── Extract provided

If there are others who live in the house, it is important for them to understand how valuable your time meditating is to you and they should respect your space and privacy. You do not need to be distracted or self-conscious about meditating, and privacy is an important way to accomplish both.
Choosing the space for meditation often involves prioritizing the activity. Meditation should become an important part of your life, at least significant enough to carve out space for it. It should be taken at least as seriously as physical exercise, so at the very least, a portion of any exercise area should be converted to meditation space. Rather than share the entire space, it can be more effective to divide the space, creating two separate areas in the room. This concept of dividing rather than sharing can also work in a home office area.
Using a guest room as a meditation space is frequently the best option for many, especially if guests only use the room several times a year. Rather than a large bed, perhaps the room could have a pull-out couch or futon that can convert when guests spend the night. Obviously, most guest rooms offer some privacy with locking doors.

────

Please write out the passage on meditation space starting with "Using a guest" and going on through "with locking doors.". Use only the passage on meditation space.

── Exercise data

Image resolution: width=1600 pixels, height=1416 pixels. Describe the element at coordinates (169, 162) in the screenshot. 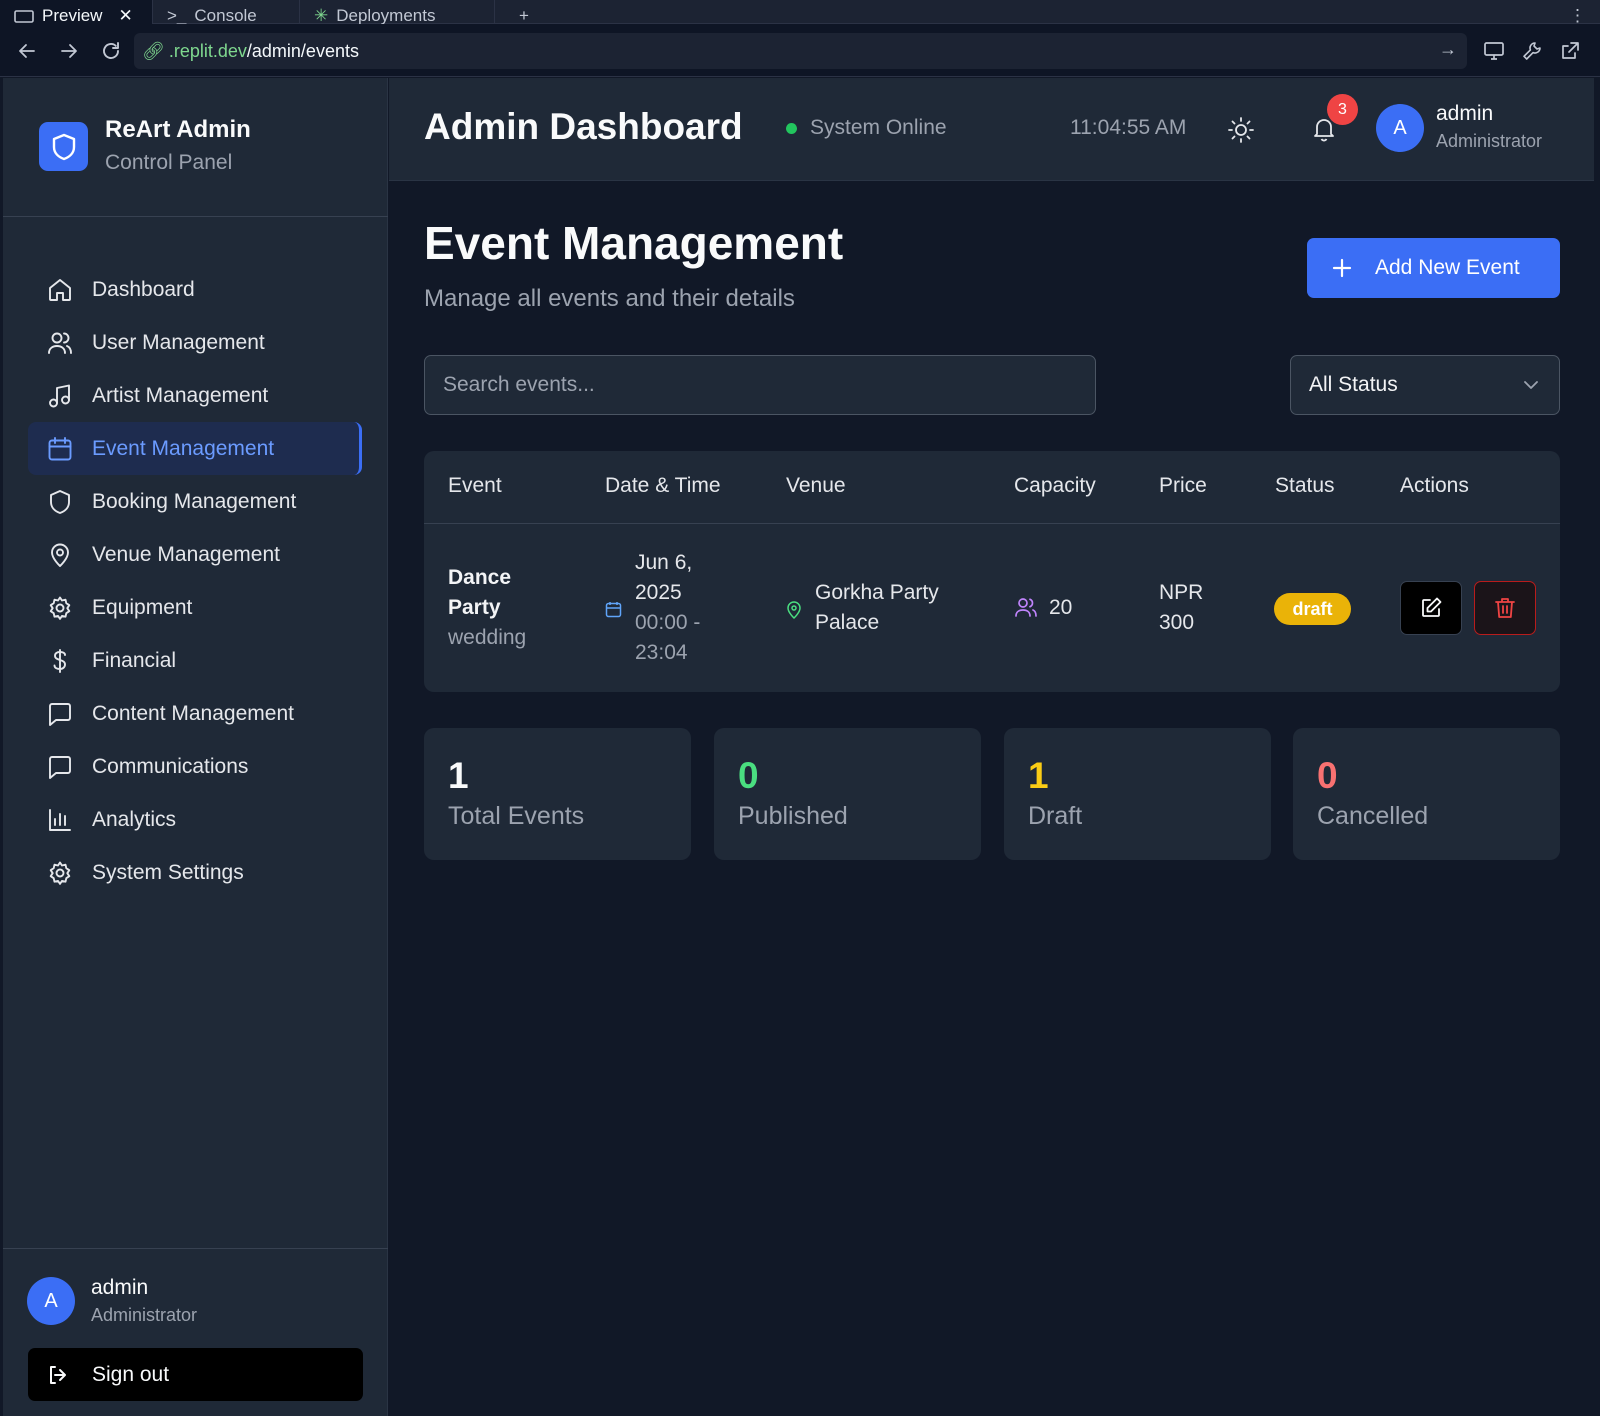

I see `brand-subtitle: Control Panel` at that location.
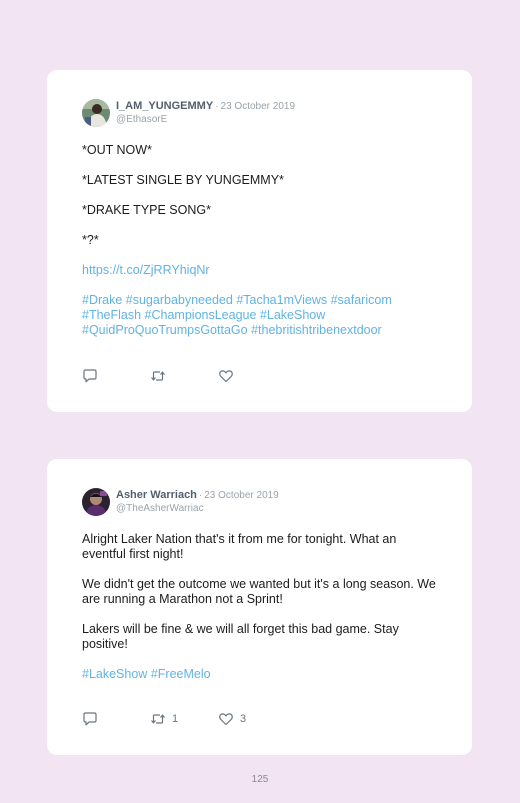 The image size is (520, 803). I want to click on retweet-button: 1, so click(184, 719).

────

Task answer
Using a guest room as a meditation space is frequently the best option for many, especially if guests only use the room several times a year. Rather than a large bed, perhaps the room could have a pull-out couch or futon that can convert when guests spend the night. Obviously, most guest rooms offer some privacy with locking doors.